A amizade, que antes acontecia mais por meio de amigos em comum, ficou forte. Dani é madrinha de Pilar e as famílias mantêm um vínculo grande.

A realidade nem sempre é tão ética assim

Apesar de ser um processo relativamente simples, a prática de barriga solidária no Brasil muitas vezes acontece sem respeitar os limites impostos pelas resoluções do CFM. Não é nem um pouco difícil encontrar pela internet mulheres disponibilizando seus úteros por valores que variam de R$ 5 mil e R$ 30 mil e, na outra ponta, casais oferecendo dinheiro a mulheres com perfis sócio-econômicos que os agradem.

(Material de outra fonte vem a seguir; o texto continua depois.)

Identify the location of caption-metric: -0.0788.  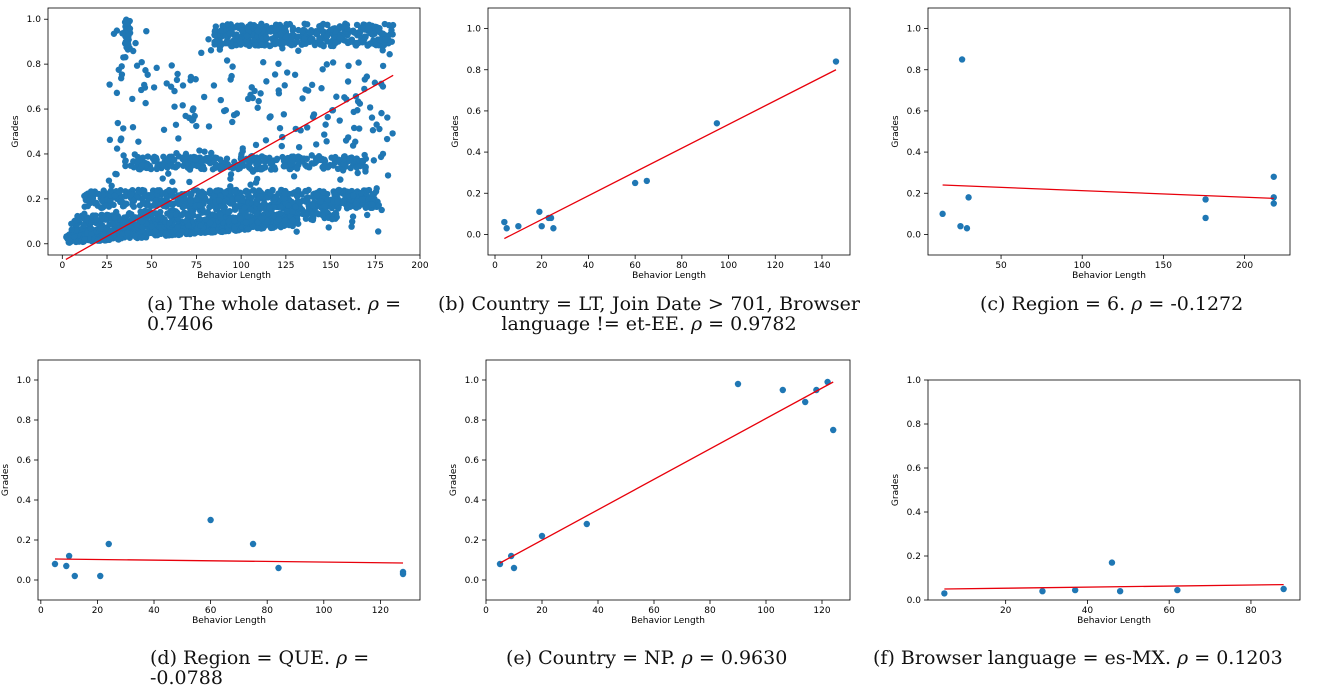
(186, 678).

“Alguma clínica pode fazer o procedimento, mas se houver denúncia, ela sofrerá punições e multas por atuação antiética”, afirma Adelino. Criminalmente, no entanto, é difícil haver consequências. “Só haverá punição criminal se alguma paciente recorrer à Justiça”, esclarece Claudia.

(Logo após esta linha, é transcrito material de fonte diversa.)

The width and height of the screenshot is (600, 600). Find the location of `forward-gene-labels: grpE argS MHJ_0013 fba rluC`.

Além da questão ética, o problema de procedimentos irregulares é que todas as partes ficam completamente desprotegidas. “É errado e muito arriscado. Um casal pode perder todo seu dinheiro por má-fé de quem diz que quer ajudar, uma mulher que se oferece para ser barriga de aluguel pode ser enganada por desconhecidos. E nenhum deles tem a quem reclamar, porque a lei é omissa nesse assunto e não prevê o que fazer”, explica Claudia.

Havendo vontade ou necessidade de partir para uma gestação de substituição, portanto, o conselho é que a lei seja seguida, obviamente. “É um processo simples. Tanto que é justamente a burocracia da adoção no Brasil que tem empurrado muitos casais a procurarem a barriga solidária nos últimos cinco anos”, finaliza Chyntia.